Not long ago in Innovators' Insight, we argued that mega-mergers in the telecom industry were likely to prove disappointing. Here, we examine how our analysis has held up. Merger fever continues to course through the global economy as companies with ample cash use acquisitions to satiate the growth desires of hungry investors. Even Cisco Systems, a company famous for focusing on small acquisitions, has expanded its merger efforts. In 2005, Cisco purchased video network equipment provider Scientific-Atlanta for $6.9 billion. This year, it purchased Web conferencing provider WebEx for $3.2 billion.

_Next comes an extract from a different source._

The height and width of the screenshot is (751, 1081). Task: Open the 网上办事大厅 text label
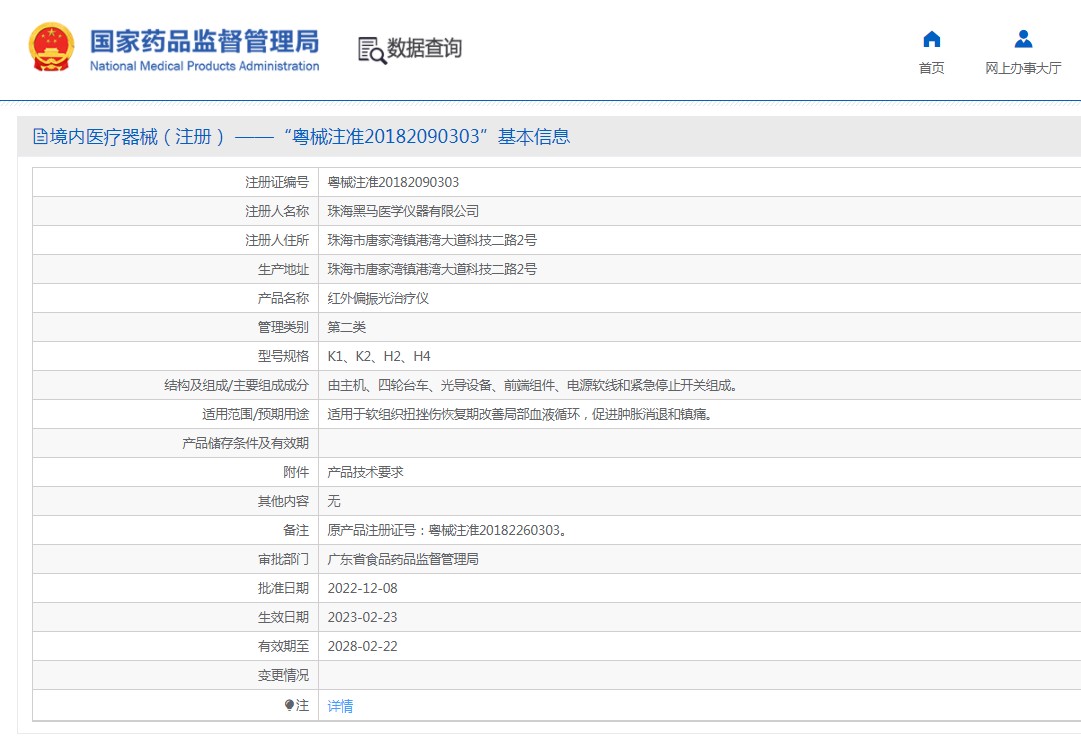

One of the mergers described in last year's Insight proves a cautionary tale for future mega-mergers. In April 2006, French communications equipment provider Alcatel announced plans to merge with Lucent creating Alcatel-Lucent, a giant with annual revenues of more than $25 billion and close to 90,000 employees.
At the time, Patricia Russo, the CEO of the combined Alcatel-Lucent, said: "This presents extraordinary opportunities for our combined company to accelerate its growth. The combination creates a new industry competitor with the most comprehensive portfolio that will be poised to deliver significant benefits to customers, shareowners and employees."
Over the last year, Alcatel-Lucent's stock price has sagged; it has had to deal with an employee march in Paris protesting job cuts; and in February it reported an $800 million fourth-quarter loss. This is probably not what Russo had in mind. Boston Scientific's well-publicized struggles to swallow Guidant are another cautionary example of how mega-mergers can be a huge distraction.